(Saved data entries)
|---|
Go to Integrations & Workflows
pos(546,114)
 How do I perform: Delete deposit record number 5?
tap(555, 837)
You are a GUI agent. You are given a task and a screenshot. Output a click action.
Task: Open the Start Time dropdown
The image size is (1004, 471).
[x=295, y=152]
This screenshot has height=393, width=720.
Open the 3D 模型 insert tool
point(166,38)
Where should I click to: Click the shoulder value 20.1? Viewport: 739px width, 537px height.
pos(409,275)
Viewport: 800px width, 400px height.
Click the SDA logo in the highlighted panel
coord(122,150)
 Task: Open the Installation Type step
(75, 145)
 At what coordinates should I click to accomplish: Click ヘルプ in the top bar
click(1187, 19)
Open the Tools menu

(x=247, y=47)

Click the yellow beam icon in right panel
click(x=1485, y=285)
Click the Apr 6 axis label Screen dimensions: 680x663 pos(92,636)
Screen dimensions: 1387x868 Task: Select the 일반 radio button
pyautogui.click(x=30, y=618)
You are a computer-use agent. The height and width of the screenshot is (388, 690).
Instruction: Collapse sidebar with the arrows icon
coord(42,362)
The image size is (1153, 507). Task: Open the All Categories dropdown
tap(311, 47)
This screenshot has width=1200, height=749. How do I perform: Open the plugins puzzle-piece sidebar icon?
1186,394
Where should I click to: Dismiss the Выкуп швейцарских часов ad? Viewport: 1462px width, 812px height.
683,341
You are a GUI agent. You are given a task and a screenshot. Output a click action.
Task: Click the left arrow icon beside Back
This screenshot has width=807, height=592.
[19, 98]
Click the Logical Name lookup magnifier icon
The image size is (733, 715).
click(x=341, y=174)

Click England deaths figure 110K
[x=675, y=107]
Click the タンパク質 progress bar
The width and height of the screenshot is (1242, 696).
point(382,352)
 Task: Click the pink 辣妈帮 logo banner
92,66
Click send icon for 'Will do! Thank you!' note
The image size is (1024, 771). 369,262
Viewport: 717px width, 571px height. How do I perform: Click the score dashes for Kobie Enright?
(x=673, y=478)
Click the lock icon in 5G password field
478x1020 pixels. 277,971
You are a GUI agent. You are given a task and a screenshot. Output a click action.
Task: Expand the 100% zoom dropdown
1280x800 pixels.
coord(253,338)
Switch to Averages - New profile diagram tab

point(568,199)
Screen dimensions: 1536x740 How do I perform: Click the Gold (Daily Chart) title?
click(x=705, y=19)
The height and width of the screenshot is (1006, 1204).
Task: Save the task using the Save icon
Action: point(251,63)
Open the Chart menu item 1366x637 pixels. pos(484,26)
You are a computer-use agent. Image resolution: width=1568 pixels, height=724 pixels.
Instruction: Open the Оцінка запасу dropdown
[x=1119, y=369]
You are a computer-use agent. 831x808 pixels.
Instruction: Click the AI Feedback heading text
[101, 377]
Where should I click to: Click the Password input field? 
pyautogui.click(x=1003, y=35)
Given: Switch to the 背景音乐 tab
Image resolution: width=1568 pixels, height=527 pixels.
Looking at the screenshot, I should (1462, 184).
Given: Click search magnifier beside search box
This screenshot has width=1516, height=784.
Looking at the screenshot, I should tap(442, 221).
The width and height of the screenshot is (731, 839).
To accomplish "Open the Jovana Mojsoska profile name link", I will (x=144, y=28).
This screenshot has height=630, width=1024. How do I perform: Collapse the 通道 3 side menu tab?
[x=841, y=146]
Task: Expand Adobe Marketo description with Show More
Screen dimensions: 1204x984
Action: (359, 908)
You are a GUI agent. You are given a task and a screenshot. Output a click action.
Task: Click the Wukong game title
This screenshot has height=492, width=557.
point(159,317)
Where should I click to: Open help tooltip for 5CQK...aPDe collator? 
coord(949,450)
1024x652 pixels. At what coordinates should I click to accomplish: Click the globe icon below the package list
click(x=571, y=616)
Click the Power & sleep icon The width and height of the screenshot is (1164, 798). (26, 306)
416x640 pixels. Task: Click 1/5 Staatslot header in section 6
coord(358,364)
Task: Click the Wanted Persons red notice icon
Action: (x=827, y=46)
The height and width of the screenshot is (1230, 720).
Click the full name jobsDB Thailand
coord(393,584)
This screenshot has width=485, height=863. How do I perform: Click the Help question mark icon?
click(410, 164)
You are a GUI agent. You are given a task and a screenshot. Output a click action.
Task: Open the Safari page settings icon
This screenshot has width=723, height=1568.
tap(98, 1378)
|---|
* Directions *
An exact repetition of all the records above is required.

* Exercise answer *
Go to Integrations & Workflows
pos(546,114)
 How do I perform: Delete deposit record number 5?
tap(555, 837)
You are a GUI agent. You are given a task and a screenshot. Output a click action.
Task: Open the Start Time dropdown
The image size is (1004, 471).
[x=295, y=152]
This screenshot has height=393, width=720.
Open the 3D 模型 insert tool
point(166,38)
Where should I click to: Click the shoulder value 20.1? Viewport: 739px width, 537px height.
pos(409,275)
Viewport: 800px width, 400px height.
Click the SDA logo in the highlighted panel
coord(122,150)
 Task: Open the Installation Type step
(75, 145)
 At what coordinates should I click to accomplish: Click ヘルプ in the top bar
click(1187, 19)
Open the Tools menu

(x=247, y=47)

Click the yellow beam icon in right panel
click(x=1485, y=285)
Click the Apr 6 axis label Screen dimensions: 680x663 pos(92,636)
Screen dimensions: 1387x868 Task: Select the 일반 radio button
pyautogui.click(x=30, y=618)
You are a computer-use agent. The height and width of the screenshot is (388, 690).
Instruction: Collapse sidebar with the arrows icon
coord(42,362)
The image size is (1153, 507). Task: Open the All Categories dropdown
tap(311, 47)
This screenshot has width=1200, height=749. How do I perform: Open the plugins puzzle-piece sidebar icon?
1186,394
Where should I click to: Dismiss the Выкуп швейцарских часов ad? Viewport: 1462px width, 812px height.
683,341
You are a GUI agent. You are given a task and a screenshot. Output a click action.
Task: Click the left arrow icon beside Back
This screenshot has width=807, height=592.
[19, 98]
Click the Logical Name lookup magnifier icon
The image size is (733, 715).
click(x=341, y=174)

Click England deaths figure 110K
[x=675, y=107]
Click the タンパク質 progress bar
The width and height of the screenshot is (1242, 696).
point(382,352)
 Task: Click the pink 辣妈帮 logo banner
92,66
Click send icon for 'Will do! Thank you!' note
The image size is (1024, 771). 369,262
Viewport: 717px width, 571px height. How do I perform: Click the score dashes for Kobie Enright?
(x=673, y=478)
Click the lock icon in 5G password field
478x1020 pixels. 277,971
You are a GUI agent. You are given a task and a screenshot. Output a click action.
Task: Expand the 100% zoom dropdown
1280x800 pixels.
coord(253,338)
Switch to Averages - New profile diagram tab

point(568,199)
Screen dimensions: 1536x740 How do I perform: Click the Gold (Daily Chart) title?
click(x=705, y=19)
The height and width of the screenshot is (1006, 1204).
Task: Save the task using the Save icon
Action: point(251,63)
Open the Chart menu item 1366x637 pixels. pos(484,26)
You are a computer-use agent. Image resolution: width=1568 pixels, height=724 pixels.
Instruction: Open the Оцінка запасу dropdown
[x=1119, y=369]
You are a computer-use agent. 831x808 pixels.
Instruction: Click the AI Feedback heading text
[101, 377]
Where should I click to: Click the Password input field? 
pyautogui.click(x=1003, y=35)
Given: Switch to the 背景音乐 tab
Image resolution: width=1568 pixels, height=527 pixels.
Looking at the screenshot, I should (1462, 184).
Given: Click search magnifier beside search box
This screenshot has width=1516, height=784.
Looking at the screenshot, I should tap(442, 221).
The width and height of the screenshot is (731, 839).
To accomplish "Open the Jovana Mojsoska profile name link", I will (x=144, y=28).
This screenshot has height=630, width=1024. How do I perform: Collapse the 通道 3 side menu tab?
[x=841, y=146]
Task: Expand Adobe Marketo description with Show More
Screen dimensions: 1204x984
Action: (359, 908)
You are a GUI agent. You are given a task and a screenshot. Output a click action.
Task: Click the Wukong game title
This screenshot has height=492, width=557.
point(159,317)
Where should I click to: Open help tooltip for 5CQK...aPDe collator? 
coord(949,450)
1024x652 pixels. At what coordinates should I click to accomplish: Click the globe icon below the package list
click(x=571, y=616)
Click the Power & sleep icon The width and height of the screenshot is (1164, 798). (26, 306)
416x640 pixels. Task: Click 1/5 Staatslot header in section 6
coord(358,364)
Task: Click the Wanted Persons red notice icon
Action: (x=827, y=46)
The height and width of the screenshot is (1230, 720).
Click the full name jobsDB Thailand
coord(393,584)
This screenshot has width=485, height=863. How do I perform: Click the Help question mark icon?
click(410, 164)
You are a GUI agent. You are given a task and a screenshot. Output a click action.
Task: Open the Safari page settings icon
This screenshot has width=723, height=1568.
tap(98, 1378)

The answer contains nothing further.